When time is damaged, one of the effects is that Cellphones all begin to repeat the message, "Watson, come here, I need you," purportedly Alexander Graham Bell's first words ever spoken over a telephone. However, historical records indicate the words to be "Watson, come here, I want you." The error was not present in Paul Cornell's original script, but crept in at some point during production. Producer Phil Collinson speculated that it was because the line was rerecorded: it was originally recorded by someone who the production team felt put on too false a Scottish accent, and so it was rerecorded by a real Scot.

==Broadcast and reception==
"Father's Day" was first broadcast in the United Kingdom on 14 May 2005 on BBC One. The episode received UK overnight ratings of 7.47 million viewers, an audience share of 42.74%. When time-shifted viewers were taken into account, the number rose to 8.06 million. The episode received an Audience Appreciation Index score of 83.

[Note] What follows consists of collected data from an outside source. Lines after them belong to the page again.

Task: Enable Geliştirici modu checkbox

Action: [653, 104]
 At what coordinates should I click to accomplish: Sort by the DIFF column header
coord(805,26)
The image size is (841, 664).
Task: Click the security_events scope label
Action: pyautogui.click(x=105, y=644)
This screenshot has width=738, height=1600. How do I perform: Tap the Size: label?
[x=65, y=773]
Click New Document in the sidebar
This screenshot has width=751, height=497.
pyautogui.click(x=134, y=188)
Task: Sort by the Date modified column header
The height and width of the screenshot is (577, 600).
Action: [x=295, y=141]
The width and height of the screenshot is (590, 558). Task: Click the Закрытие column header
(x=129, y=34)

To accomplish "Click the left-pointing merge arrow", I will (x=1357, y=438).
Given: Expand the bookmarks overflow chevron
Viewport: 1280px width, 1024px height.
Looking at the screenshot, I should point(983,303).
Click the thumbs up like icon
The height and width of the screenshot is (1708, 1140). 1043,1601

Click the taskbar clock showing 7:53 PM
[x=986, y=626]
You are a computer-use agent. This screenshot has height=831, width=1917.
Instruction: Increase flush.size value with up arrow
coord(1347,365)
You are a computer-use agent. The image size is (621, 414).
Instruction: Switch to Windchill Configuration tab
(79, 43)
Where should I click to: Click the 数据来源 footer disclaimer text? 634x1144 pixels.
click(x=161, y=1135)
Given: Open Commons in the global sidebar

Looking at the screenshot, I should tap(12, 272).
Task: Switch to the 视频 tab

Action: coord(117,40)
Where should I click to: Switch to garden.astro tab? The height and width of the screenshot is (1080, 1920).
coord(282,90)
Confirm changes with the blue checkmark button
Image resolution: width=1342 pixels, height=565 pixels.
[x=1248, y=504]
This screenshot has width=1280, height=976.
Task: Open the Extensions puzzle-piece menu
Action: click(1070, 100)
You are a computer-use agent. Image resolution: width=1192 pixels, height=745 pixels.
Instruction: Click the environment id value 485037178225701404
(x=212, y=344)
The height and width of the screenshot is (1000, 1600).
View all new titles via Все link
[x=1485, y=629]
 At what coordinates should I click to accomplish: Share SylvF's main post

"Father's Day" was met with a generally positive reception. Piper stated that this was her favourite episode of the first series, and the most emotionally taxing for her to perform. SFX praised the way the concept of time was explored as well as the accurate representation of the '80s, and stated that Dingwall gave "one of the series' best performances" as Pete Tyler. However, the reviewer thought that the Reapers were the let-down of the episode, finding that "the episode doesn't feel as much like horror as it should". Arnold T Blumburg of Now Playing gave the episode an A for the emotional impact and the acting. Blumburg did note, however, that there were "enormous logical gaps" involving "glowing TARDIS keys and under-explained paradoxes". In 2013, Radio Times reviewer Mark Braxton described it as "a time-travel tale with immense heart" and highlighted the shift of identification from the Doctor to Rose and the acting of Piper and Dingwall. Braxton, on the other hand, felt that the Reapers were redundant and the episode would have done "equally well if you scythed the Reapers from the script". Reviewing "Father's Day" for The A.V. Club in 2013, Alasdair Wilkins gave it a grade of "A", finding the story powerful. In Who Is the Doctor, a guide to the revived series, Robert Smith praised the emotion and the dilemma, which he felt was not heavy-handed. He was also positive about the direction and Dingwall's performance, though he felt that removing the Doctor from the plot suggested that he would have done something else to resolve it, and he was not a fan of the scene where the Doctor tells two ordinary people how important their lives are, because it was "cheesy" and "disconnected" from the rest of the story. Coauthor Graeme Burk was also positive, writing that it may be "the best story this season". He called the direction "wonderful" and the script "sublime", and noted how the story was more about family than time travel.

"Father's Day" was nominated for the 2006 Hugo Award for Best Dramatic Presentation, Short Form, alongside other first series episodes "Dalek" and "The Empty Child" / "The Doctor Dances". The latter won. "Father's Day" topped the third place category in terms of votes.